Es dramática la metamorfosis de la política. Dar el salto de los ideales al mundo de las simonías, sacrificar a Don Quijote para darle vida al mentecato Sancho Panza, es un trueque vulgar, tan abismal, como reemplazar el Olimpo por las aguas pestilentes del averno.
¿Qué aprendimos en la universidad intangible cuyo rector emérito lo fuera el Mariscal Alzate? La política se hace para servir. Quien la oficia debe ser un Ministro de Dios, de púlpito sí, pero sobre todo de entrega social. Hace algunos decenios en Francia surgió el movimiento clerical de los sacerdotes obreros. Protestaban contra una iglesia vistosa, opulenta y vitrinera, porque ellos la querían sumergida en el mundo de los hambrientos y desvalidos, solidaria y vestida pobremente pero pletórica de oros espirituales. En Caldas, la política como servicio, la entendió, predicó y realizó Ómar Yepes Alzate cuando fue parlamentario. En este departamento no existe municipio, aldea y vereda que no recibiera las pródigas cornucopias del poder a través de sus gestiones como legislador. Soy testigo. Supo sacarle dividendos a sus influencias con los gobiernos nacionales y departamentales en beneficio de las comunidades campesinas, rezagadas en aislamientos opresores. Electrificación, vías terciarias, acueductos y alcantarillados, telefonía, escuelas y colegios, todo lo hizo, transfigurado en cristiano redentor. Sin hablar de los centenares de empleados oficiales que fueron pensionados en cargos conseguidos por Yepes y que hoy, en su mayoría, denigran de su benefactor. Tal vez por eso, la jauría con aullidos rabiosos, se desgañita gritando “crucifícale”.
Fuimos doctrinarios. Liberales y conservadores alimentamos cordiales rivalidades, alborotados ellos con la palabreja Libertad y nosotros centrados en sustantivos rectores como Poder, Autoridad, Orden y Justicia. Los balcones los convertimos en cátedras de vida, la izquierda con un Santander ritualista, apuntalado en los recovecos de los incisos, y la derecha con un Bolívar, grandioso y eterno.
Se hacía política gratuitamente. Sin hartazgos heliogabalescos, sin bebidas embriagantes, sin propagandas atosigadoras, sin los baratillos secretos para comprar conciencias, sin los ocultos caudales amazónicos de dudosa procedencia, para torcer el genuino querer del pueblo en las justas eleccionarias.
Resultado cruel: los dirigentes empotraron la corrupción. Pero… ¿cómo podremos aggiornarnos con el crimen, cómo con el circulante venal producto de la droga, cómo con las adiposas tajadas que dejan los contratos con el Estado para comerciar los votos, cómo con las opulencias robadas en ocultas rebatiñas al erario nacional?
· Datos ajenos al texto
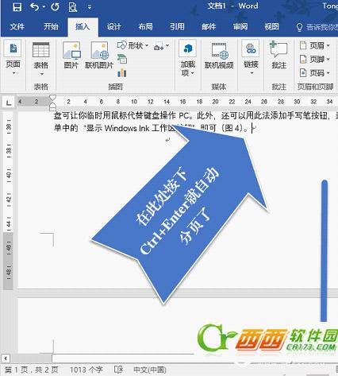
Task: Click the Redo icon in title bar
Action: 55,7
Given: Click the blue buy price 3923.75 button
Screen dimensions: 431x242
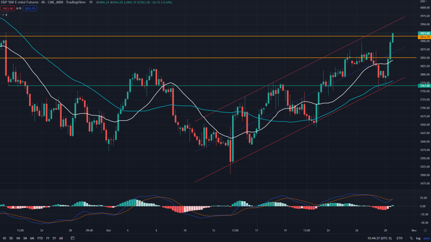Looking at the screenshot, I should coord(30,8).
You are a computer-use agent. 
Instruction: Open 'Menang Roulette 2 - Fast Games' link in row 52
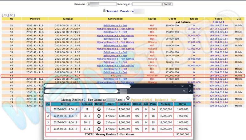pyautogui.click(x=115, y=29)
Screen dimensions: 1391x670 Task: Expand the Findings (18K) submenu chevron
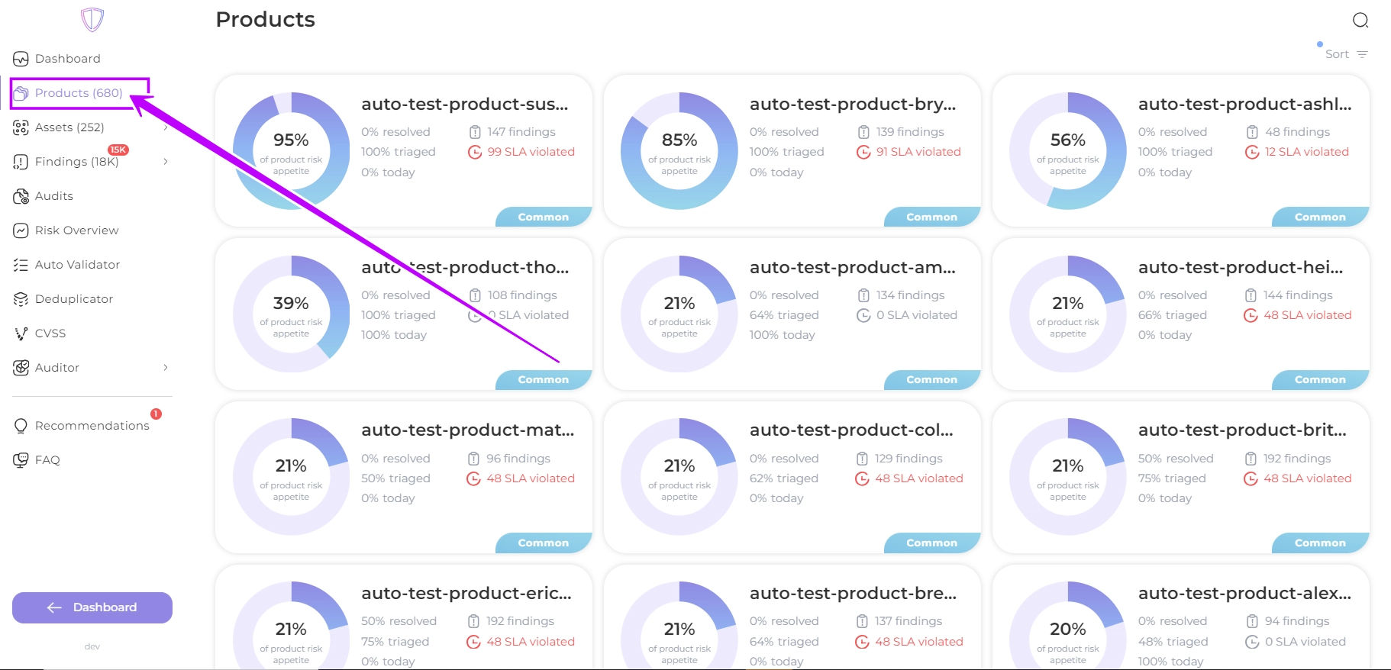166,162
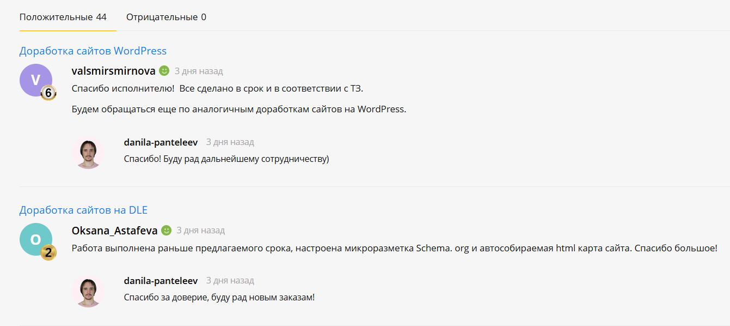Click the level 6 badge on V avatar
The width and height of the screenshot is (730, 326).
(48, 93)
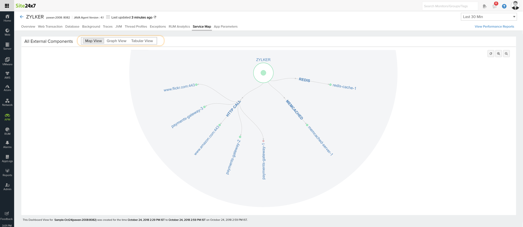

Hoy la más rentable profesión es ser un político golfo.
Es dañino el mal ejemplo. ¿Qué enseñanza recibe la juventud al percibir que todo es un cambalache, que el rico manda, que los ríos amazónicos de los caudales circulan clandestinamente de huida de la ley, que el desafiante Epulón se alza con la victoria, obtenida tras los bastidores del delito? ¿Qué de esa política moderna de hueros contubernios, con los mercachifles apoderados del templo del Altísimo? ¿Qué sin propósitos lejanos, sin las levitaciones del alma, sin la vitualla de las hostias sagradas, sin doctrinas que nos liberen de bastardías minúsculas?
Debe hacerse el parangón de las dos épocas. La anterior -la nuestra- audaz y romántica, pétrea en principios inconmovibles, bizarra y altanera. La de ahora, rebuscadora, plana, enhuecada en malicias, corruptora de inocencias. Aquella idealista. Ésta, puerca, izquierdosa, elaborada con marrullas, utilizando el crochet de las telarañas. ¿Qué hacer con esta reverencia al dios metálico que centra sus apetitos terrenales en un cuánto tienes, que eso vales?
Quienes escribimos lo que pensamos, jamás nos doblegaremos ante la tempestad marítima del dinero. No aceptamos el soslayo de la inteligencia, la preponderancia de Plutón que controla las riquezas, los destrozos de la moral. Los valores éticos que heredamos han de sobrevivir y son estrellas que, en lontananzas excelsas, dirigen nuestros pasos.